• _Your task_: From the listing below, copy only the lines running from the line that contains "The image size is (1232, 739)." to the line that contains "the login arrow", both included.

• _Task data_:
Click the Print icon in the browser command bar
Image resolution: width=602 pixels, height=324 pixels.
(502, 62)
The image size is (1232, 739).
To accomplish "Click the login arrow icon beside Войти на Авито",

--

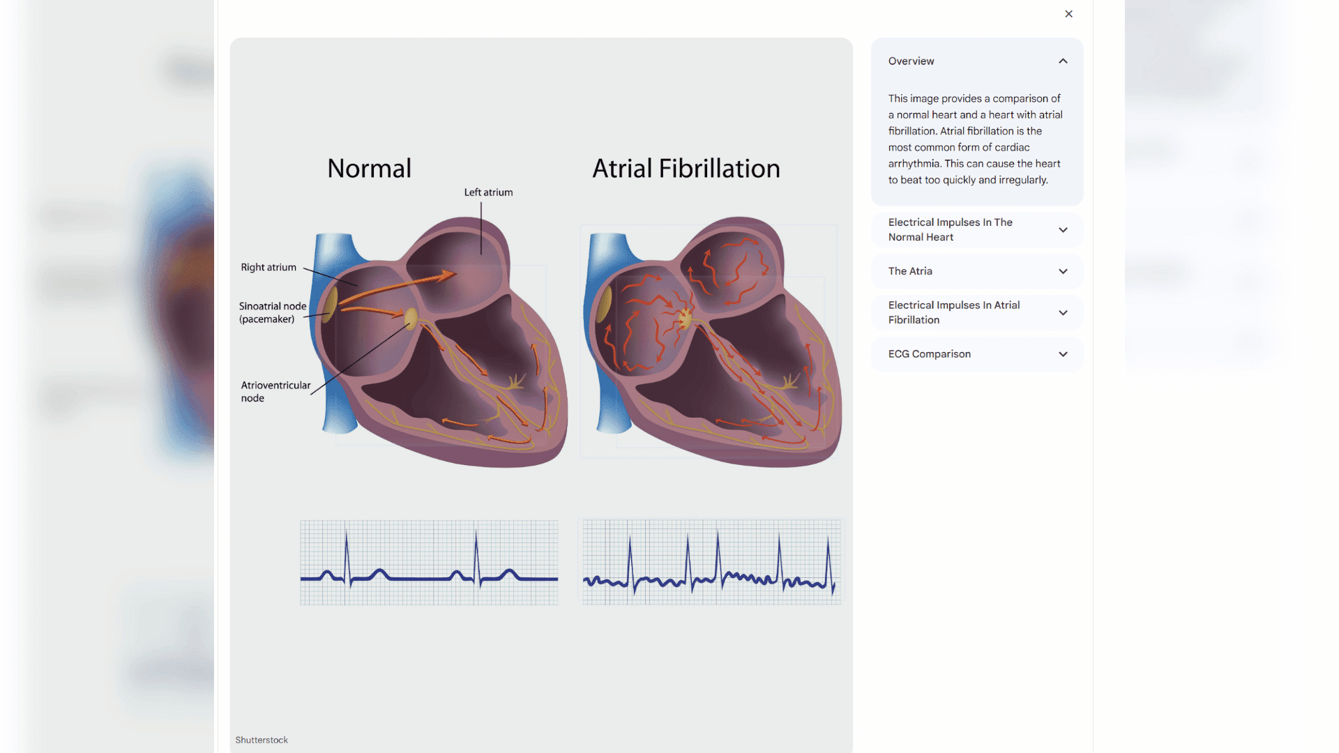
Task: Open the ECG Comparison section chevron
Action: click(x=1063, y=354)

* * *

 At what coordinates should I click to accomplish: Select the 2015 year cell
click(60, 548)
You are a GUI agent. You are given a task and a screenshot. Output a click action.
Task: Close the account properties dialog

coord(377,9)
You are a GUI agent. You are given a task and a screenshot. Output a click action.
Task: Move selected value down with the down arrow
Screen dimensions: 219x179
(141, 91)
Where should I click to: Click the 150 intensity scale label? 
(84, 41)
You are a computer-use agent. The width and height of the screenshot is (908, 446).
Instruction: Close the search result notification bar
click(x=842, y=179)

• _Answer section_:
The image size is (1232, 739).
To accomplish "Click the login arrow icon beside Войти на Авито",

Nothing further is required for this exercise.